• _TASK INSTRUCTIONS_
A. In the article on Asian trade agreements, how many items between China and Asean are currently traded at a zero tariff rate?
B. Quote the article on Asian trade agreements word for word, starting at "MITENDU PALIT" and ending after "its domestic market.".

>> BEGIN SELECTED PASSAGE

LOSING THE ASIAN ADVANTAGE

MITENDU PALIT

 

Asia's dense web of trade networks has intensified further in this year. Two major regional trade agreements came into force from January 1, 2010. The first of these was the China-Asean Free Trade Area (CAFTA). The second, also an FTA, but implying a free trade agreement rather than a free trade area, took off between India and Asean (IAFTA).

 

Both agreements indicate China's and India's intentions to access the Southeast Asian market by formalising trade relations with Asean. Both deals, however, have irked certain domestic constituencies and might generate more protests down the line. India's plantation and oilseed farming lobbies have been opposed to the IAFTA on concerns over cheap Asean imports of spices and palm oil. On the other hand, Indonesia has expressed concerns over the CAFTA leading to flooding of cheap Chinese imports in its domestic market.

 

The scale and scope of the two deals are different. The CAFTA is larger than the IAFTA. CAFTA covers a total population of 1.9 billion, while the IAFTA covers 1.7 billion. Both, in terms of their coverage of people, are among the largest trade zones in the world. In terms of combined GDP at current market prices and total trade, CAFTA amounts to $6 trillion and $4.3 trillion, respectively. The IAFTA, on the other hand, has combined GDP and trade of $2.6 trillion and $45.8 billion, respectively. While the difference between CAFTA and IAFTA in population and GDP has much to do with China's greater geographic and economic size, the difference in trade levels is conspicuous. The latter indicates the extent to which China and Asean have integrated into each other's networks. Similar integration between India and Asean, till now, has been much limited.

 

There are no surprises in China-Asean trade flourishing more comprehensively than India-Asean trade. The CAFTA is the culmination of a five-year phased reduction in tariffs by both sides. Such calibrated reductions have led to around 7,000 items between China and Asean being currently traded at a zero tariff rate. Thus, Chinese and Asean products had begun obtaining greater access in each other's markets from as early as 2005. Such access helped production networks from both sides to trade deeper with each other and strengthen the intra-industry trade linkages.

 

In contrast, after signing a framework economic cooperation agreement with Asean in 2003, India's negotiations with Asean on a goods FTA lasted for more than five years. It is only from January 1, 2010, that exports from either side have begun getting greater access in each other's markets, in a phased manner. Thus, while China-Asean trade linkages were being helped by falling tariffs for five years, India-Asean trade did not benefit from any such facilitating measures. Indeed, while a large chunk of goods are being currently traded at a zero tariff rate between China and Asean, a similar process has just begun between India and Asean.

>> END SELECTED PASSAGE
>> BEGIN PROVIDED RECORDS

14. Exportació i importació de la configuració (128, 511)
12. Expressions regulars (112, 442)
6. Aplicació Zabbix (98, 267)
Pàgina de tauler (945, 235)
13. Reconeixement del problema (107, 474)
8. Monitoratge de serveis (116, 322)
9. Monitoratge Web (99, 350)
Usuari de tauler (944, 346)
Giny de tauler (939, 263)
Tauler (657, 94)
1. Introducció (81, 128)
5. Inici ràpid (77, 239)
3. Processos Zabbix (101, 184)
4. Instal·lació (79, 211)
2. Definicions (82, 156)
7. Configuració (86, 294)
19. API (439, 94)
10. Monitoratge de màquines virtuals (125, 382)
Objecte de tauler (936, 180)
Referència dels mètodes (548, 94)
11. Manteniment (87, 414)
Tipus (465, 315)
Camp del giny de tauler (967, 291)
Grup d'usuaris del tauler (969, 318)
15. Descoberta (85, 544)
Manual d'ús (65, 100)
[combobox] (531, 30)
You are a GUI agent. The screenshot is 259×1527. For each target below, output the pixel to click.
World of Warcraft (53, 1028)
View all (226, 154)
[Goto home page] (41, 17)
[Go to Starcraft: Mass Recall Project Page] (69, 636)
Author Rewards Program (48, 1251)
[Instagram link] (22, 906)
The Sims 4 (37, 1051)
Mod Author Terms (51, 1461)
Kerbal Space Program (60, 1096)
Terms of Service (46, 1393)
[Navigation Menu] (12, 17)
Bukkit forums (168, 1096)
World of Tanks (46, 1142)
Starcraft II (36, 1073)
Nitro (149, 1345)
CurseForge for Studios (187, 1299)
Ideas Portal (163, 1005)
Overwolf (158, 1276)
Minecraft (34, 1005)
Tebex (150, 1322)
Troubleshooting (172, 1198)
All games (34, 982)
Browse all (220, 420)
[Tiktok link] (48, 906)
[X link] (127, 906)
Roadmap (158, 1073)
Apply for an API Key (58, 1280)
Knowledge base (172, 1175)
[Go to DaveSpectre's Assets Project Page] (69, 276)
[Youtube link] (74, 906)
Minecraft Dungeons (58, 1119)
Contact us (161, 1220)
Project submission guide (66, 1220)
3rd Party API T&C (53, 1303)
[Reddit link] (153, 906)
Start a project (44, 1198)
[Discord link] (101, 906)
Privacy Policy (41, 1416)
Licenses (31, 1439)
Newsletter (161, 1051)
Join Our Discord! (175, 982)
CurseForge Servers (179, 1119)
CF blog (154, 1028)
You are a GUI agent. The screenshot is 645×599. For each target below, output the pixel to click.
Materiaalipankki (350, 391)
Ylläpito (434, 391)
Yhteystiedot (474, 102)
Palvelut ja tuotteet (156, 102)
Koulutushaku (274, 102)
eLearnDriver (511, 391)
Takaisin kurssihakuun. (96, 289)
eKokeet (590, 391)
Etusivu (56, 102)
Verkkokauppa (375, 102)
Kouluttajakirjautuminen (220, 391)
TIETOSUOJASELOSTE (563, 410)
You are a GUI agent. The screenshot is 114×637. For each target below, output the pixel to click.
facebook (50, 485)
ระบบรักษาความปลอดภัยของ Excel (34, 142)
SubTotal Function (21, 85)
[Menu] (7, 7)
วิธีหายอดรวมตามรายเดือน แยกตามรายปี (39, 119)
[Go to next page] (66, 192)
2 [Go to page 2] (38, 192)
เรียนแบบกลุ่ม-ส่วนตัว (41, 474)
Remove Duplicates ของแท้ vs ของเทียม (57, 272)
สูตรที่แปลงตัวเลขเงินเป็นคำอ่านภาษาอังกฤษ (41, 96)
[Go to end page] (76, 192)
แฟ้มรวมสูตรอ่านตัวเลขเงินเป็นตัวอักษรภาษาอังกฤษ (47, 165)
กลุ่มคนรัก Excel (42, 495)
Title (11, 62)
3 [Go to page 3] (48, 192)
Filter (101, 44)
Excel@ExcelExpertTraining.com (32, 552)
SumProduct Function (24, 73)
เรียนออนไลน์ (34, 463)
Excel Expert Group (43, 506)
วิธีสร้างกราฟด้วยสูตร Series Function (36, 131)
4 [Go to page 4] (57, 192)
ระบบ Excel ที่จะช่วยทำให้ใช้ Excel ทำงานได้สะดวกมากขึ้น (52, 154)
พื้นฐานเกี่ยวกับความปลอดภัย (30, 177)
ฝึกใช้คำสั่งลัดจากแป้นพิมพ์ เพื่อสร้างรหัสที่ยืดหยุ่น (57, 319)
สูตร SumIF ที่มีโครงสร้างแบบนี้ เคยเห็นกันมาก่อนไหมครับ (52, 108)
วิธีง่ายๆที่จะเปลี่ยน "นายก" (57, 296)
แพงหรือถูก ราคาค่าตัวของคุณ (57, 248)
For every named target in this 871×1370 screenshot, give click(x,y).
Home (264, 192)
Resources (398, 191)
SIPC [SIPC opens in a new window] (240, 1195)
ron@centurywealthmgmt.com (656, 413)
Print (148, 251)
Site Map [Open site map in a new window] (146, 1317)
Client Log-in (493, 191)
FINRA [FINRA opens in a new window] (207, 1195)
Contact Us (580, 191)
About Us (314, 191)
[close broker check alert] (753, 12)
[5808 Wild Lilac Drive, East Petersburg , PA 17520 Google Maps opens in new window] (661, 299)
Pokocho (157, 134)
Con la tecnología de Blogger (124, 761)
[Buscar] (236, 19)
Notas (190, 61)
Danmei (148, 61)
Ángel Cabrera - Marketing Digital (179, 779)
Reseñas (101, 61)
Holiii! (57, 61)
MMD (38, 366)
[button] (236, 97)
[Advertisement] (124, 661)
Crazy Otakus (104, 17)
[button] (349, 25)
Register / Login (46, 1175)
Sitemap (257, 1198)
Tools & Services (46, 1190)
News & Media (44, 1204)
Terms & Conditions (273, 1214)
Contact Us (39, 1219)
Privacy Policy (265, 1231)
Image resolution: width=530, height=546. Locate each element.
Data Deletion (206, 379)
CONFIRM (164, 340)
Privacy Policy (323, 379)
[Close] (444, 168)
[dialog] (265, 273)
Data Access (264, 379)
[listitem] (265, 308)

>> END PROVIDED RECORDS

• _PER-TASK ANSWERS_
A. Around 7,000 items.

B.
MITENDU PALIT

 

Asia's dense web of trade networks has intensified further in this year. Two major regional trade agreements came into force from January 1, 2010. The first of these was the China-Asean Free Trade Area (CAFTA). The second, also an FTA, but implying a free trade agreement rather than a free trade area, took off between India and Asean (IAFTA).

 

Both agreements indicate China's and India's intentions to access the Southeast Asian market by formalising trade relations with Asean. Both deals, however, have irked certain domestic constituencies and might generate more protests down the line. India's plantation and oilseed farming lobbies have been opposed to the IAFTA on concerns over cheap Asean imports of spices and palm oil. On the other hand, Indonesia has expressed concerns over the CAFTA leading to flooding of cheap Chinese imports in its domestic market.